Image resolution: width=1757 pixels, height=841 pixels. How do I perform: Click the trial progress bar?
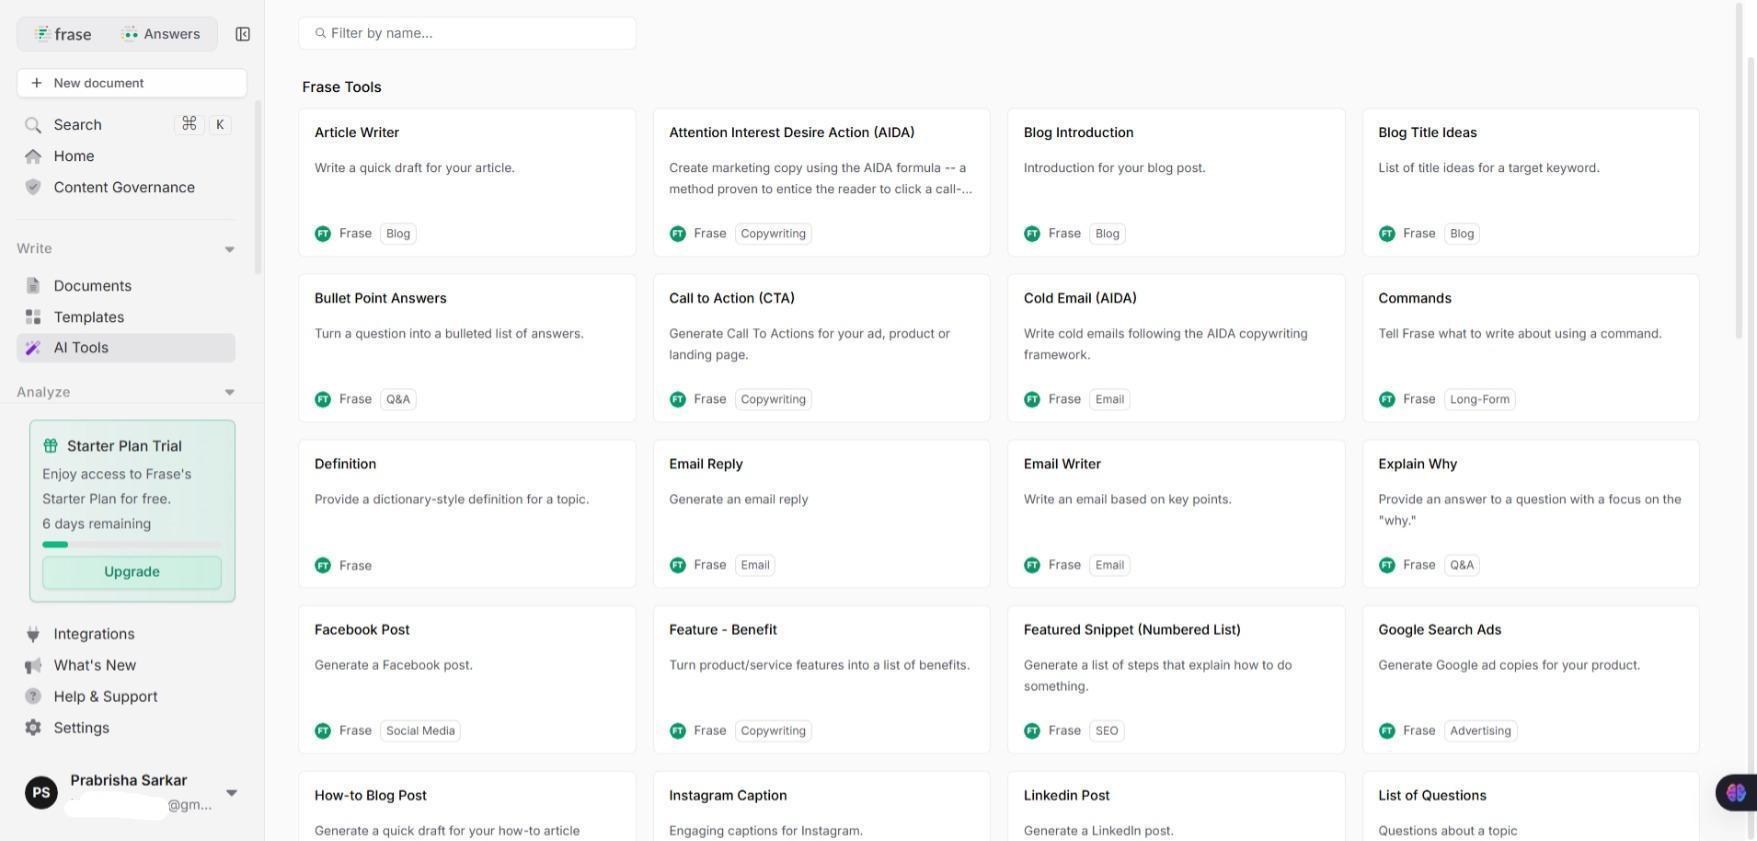pos(132,545)
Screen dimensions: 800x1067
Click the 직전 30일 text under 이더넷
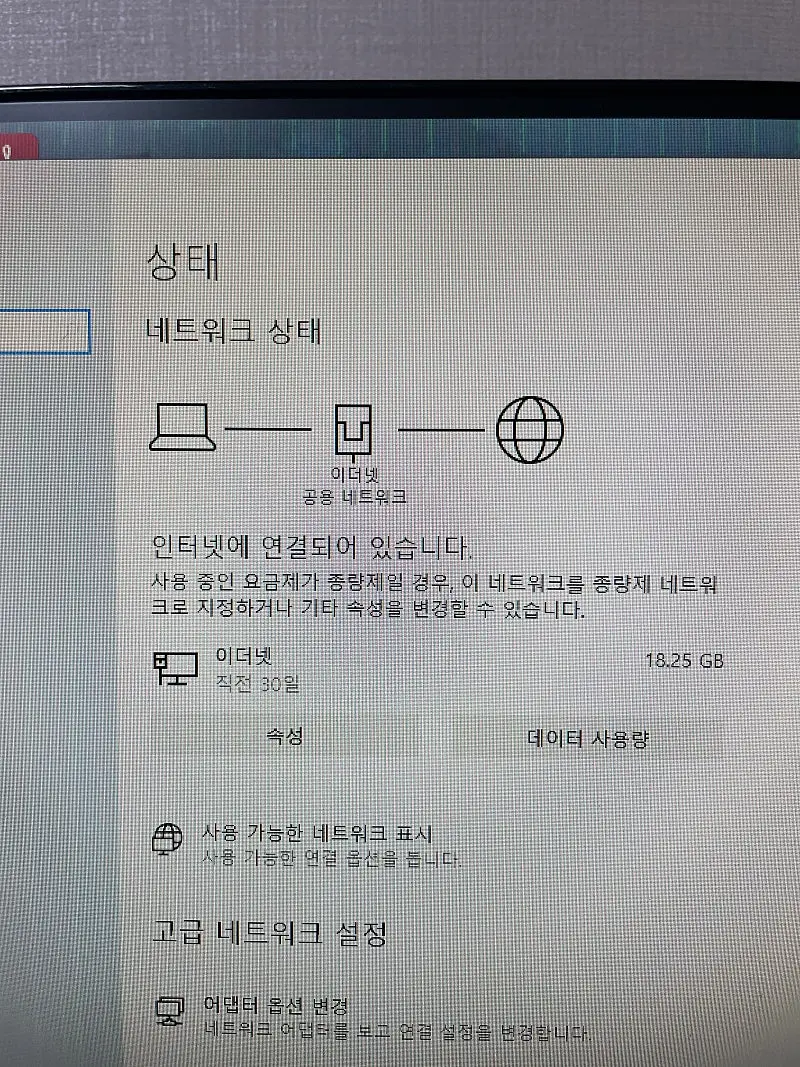click(x=257, y=685)
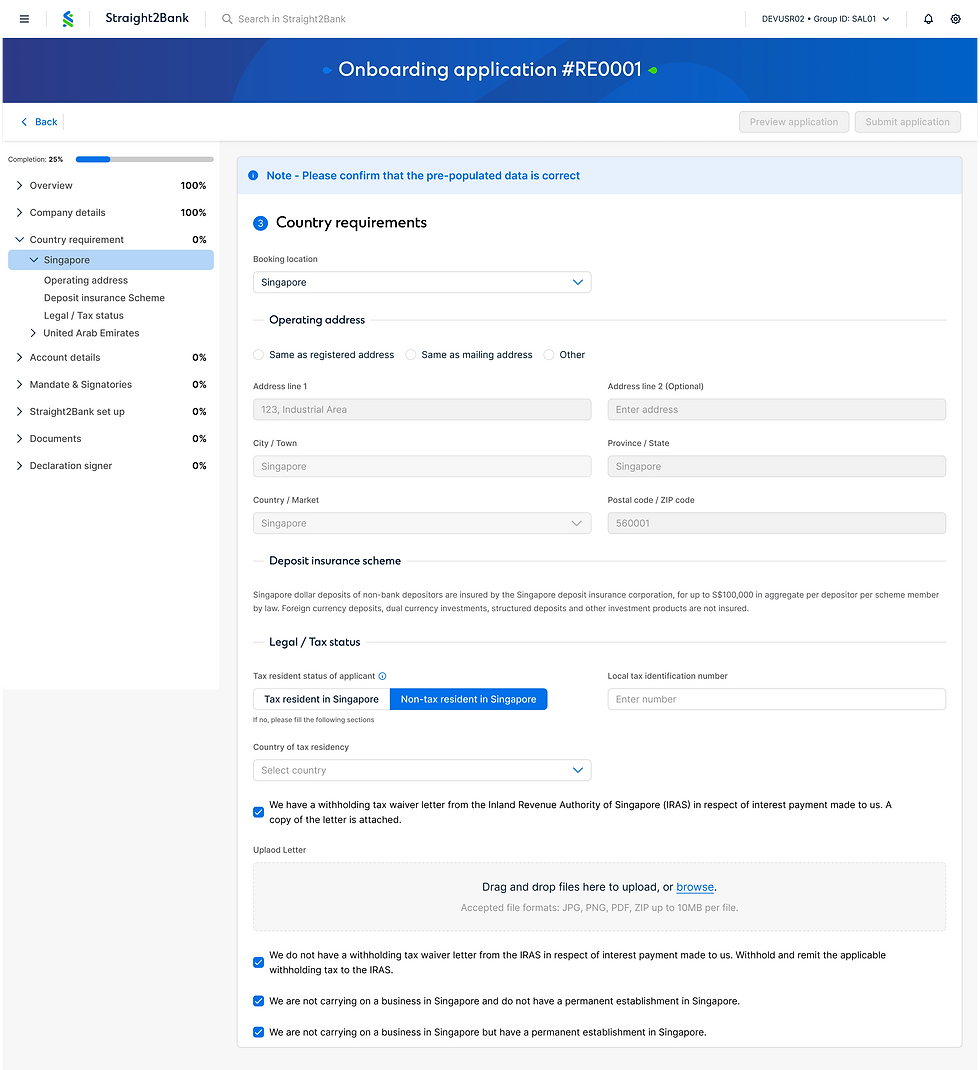This screenshot has width=980, height=1070.
Task: Open the Country of tax residency dropdown
Action: [x=422, y=770]
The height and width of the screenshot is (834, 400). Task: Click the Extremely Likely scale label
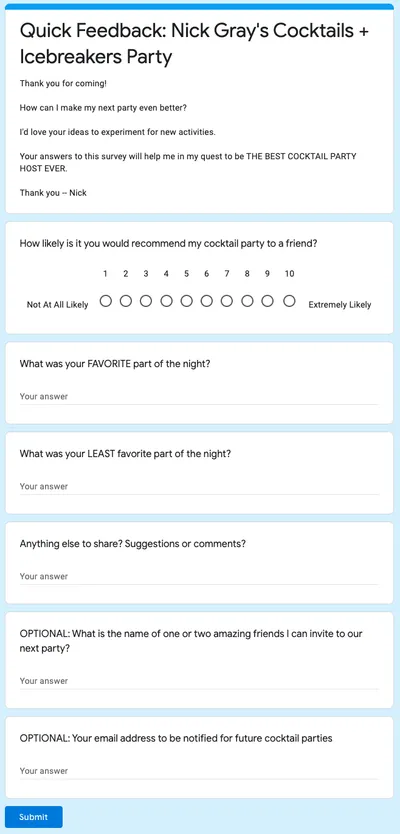[340, 305]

(Aim of the task) Copy out every line of text in the data above word for word, and leave the pictures out.

(Expected answer)
Image resolution: width=1757 pixels, height=841 pixels. How do I perform: Click the trial progress bar?
pos(132,545)
Screen dimensions: 800x1067
Click the 직전 30일 text under 이더넷
click(x=257, y=685)
This screenshot has width=980, height=1070.
Task: Open the Country of tax residency dropdown
Action: [x=422, y=770]
The height and width of the screenshot is (834, 400). Task: Click the Extremely Likely scale label
[340, 305]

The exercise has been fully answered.